[Stored records]

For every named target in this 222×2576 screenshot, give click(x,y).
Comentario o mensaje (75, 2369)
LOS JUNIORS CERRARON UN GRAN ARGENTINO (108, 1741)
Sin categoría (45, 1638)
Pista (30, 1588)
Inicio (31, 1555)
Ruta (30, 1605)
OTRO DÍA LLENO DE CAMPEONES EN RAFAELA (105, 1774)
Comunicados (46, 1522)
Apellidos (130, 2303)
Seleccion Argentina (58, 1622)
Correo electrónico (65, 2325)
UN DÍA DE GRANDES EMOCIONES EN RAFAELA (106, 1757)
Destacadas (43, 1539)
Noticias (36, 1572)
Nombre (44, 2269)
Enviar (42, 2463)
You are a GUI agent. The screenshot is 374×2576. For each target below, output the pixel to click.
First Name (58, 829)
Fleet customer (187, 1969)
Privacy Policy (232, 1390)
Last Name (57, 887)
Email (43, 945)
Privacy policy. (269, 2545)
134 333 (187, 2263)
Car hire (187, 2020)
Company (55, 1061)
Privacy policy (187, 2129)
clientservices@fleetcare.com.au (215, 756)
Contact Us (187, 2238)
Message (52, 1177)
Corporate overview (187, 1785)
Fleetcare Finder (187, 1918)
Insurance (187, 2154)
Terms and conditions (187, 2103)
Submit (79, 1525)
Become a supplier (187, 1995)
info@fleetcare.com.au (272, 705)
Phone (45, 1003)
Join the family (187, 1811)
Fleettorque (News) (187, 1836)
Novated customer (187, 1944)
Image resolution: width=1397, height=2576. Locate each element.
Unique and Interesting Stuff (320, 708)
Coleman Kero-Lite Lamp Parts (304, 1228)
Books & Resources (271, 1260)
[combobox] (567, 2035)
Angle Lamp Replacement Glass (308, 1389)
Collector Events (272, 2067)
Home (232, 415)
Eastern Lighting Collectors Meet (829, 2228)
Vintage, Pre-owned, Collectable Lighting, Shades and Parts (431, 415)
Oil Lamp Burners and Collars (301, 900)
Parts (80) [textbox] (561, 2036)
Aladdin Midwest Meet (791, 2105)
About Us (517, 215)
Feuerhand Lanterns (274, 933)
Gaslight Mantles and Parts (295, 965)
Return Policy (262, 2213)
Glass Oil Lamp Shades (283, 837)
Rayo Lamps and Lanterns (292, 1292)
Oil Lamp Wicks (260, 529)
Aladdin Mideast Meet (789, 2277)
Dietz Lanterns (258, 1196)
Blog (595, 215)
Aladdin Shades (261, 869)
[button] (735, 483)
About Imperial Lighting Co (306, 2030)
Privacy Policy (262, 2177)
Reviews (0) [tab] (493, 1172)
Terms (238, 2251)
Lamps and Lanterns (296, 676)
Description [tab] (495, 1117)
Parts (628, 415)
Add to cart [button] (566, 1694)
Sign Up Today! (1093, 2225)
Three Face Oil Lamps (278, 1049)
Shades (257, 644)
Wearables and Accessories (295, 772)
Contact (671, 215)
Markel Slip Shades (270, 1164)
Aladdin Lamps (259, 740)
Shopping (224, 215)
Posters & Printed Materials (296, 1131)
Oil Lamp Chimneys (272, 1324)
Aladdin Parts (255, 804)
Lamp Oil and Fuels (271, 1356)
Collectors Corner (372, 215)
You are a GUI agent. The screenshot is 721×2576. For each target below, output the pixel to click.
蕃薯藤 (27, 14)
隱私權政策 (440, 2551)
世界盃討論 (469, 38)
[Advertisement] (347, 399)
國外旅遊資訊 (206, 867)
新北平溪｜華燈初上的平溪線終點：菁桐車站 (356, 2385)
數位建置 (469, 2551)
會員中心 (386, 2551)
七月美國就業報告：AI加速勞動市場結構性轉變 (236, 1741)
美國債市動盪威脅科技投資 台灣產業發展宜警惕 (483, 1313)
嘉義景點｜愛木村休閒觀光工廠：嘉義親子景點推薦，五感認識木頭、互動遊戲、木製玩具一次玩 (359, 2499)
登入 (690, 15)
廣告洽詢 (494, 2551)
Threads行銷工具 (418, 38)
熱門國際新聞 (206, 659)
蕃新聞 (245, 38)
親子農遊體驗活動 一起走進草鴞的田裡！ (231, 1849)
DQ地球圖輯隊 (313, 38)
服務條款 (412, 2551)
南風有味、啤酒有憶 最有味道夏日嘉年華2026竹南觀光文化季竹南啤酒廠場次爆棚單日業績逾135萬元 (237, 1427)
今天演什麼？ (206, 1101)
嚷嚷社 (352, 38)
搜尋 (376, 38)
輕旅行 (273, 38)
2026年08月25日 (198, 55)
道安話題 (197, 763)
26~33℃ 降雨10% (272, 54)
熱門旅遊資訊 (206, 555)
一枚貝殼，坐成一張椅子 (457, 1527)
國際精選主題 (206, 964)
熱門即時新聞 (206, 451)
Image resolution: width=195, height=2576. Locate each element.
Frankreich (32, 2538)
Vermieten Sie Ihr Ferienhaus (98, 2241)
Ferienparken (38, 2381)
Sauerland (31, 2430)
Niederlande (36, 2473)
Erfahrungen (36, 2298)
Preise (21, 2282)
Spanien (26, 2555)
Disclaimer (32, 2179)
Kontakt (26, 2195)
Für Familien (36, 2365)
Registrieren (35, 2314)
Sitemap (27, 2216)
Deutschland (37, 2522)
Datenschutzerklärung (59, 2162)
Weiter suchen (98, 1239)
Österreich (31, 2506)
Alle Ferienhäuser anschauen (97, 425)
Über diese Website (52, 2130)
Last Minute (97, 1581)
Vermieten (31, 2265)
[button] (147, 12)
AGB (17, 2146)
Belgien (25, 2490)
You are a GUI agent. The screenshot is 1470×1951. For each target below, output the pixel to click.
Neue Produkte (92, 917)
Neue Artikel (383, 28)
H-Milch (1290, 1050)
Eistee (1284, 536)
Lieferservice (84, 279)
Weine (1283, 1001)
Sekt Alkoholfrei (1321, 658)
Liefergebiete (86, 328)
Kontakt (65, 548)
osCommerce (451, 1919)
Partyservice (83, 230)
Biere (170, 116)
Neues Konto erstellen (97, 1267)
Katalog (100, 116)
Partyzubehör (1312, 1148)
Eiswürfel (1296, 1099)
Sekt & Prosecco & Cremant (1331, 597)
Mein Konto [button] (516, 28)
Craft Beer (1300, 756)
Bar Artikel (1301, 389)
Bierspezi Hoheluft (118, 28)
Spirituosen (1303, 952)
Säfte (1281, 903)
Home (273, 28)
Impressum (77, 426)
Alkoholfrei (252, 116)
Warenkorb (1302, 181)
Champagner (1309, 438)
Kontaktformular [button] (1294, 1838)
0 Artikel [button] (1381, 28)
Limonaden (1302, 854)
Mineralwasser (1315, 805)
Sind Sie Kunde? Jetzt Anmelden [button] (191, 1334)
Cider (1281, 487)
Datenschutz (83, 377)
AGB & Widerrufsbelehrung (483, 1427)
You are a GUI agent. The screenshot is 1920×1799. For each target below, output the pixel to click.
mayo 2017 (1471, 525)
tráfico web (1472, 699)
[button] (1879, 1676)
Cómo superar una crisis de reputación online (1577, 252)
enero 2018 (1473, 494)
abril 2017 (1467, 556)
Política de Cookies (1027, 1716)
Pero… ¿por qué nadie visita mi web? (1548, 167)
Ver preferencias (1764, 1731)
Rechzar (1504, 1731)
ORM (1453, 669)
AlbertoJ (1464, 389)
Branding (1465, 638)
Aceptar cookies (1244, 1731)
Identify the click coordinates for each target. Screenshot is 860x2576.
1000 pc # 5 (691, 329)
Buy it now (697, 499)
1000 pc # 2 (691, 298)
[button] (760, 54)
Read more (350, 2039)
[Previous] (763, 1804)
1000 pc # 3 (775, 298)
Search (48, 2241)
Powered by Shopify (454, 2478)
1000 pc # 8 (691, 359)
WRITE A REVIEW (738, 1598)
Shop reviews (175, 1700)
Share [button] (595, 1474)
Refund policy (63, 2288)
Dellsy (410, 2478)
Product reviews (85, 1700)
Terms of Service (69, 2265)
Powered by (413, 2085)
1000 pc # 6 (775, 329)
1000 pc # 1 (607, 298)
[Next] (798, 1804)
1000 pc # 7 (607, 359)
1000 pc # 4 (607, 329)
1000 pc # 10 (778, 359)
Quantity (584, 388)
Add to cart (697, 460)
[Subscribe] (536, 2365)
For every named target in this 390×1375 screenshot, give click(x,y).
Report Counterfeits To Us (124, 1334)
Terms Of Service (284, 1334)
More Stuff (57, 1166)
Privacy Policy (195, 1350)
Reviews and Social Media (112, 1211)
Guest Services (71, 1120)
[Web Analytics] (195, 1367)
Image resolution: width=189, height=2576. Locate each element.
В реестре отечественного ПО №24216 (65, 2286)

Task item: Look above for the line that contains "Terms and conditions (187, 2103)". Starting there, transcribe every line exactly until you have copied the line that contains "Image resolution: width=1397, height=2576.".

Answer space:
Terms and conditions (187, 2103)
Submit (79, 1525)
Become a supplier (187, 1995)
info@fleetcare.com.au (272, 705)
Phone (45, 1003)
Join the family (187, 1811)
Fleettorque (News) (187, 1836)
Novated customer (187, 1944)
Image resolution: width=1397, height=2576. Locate each element.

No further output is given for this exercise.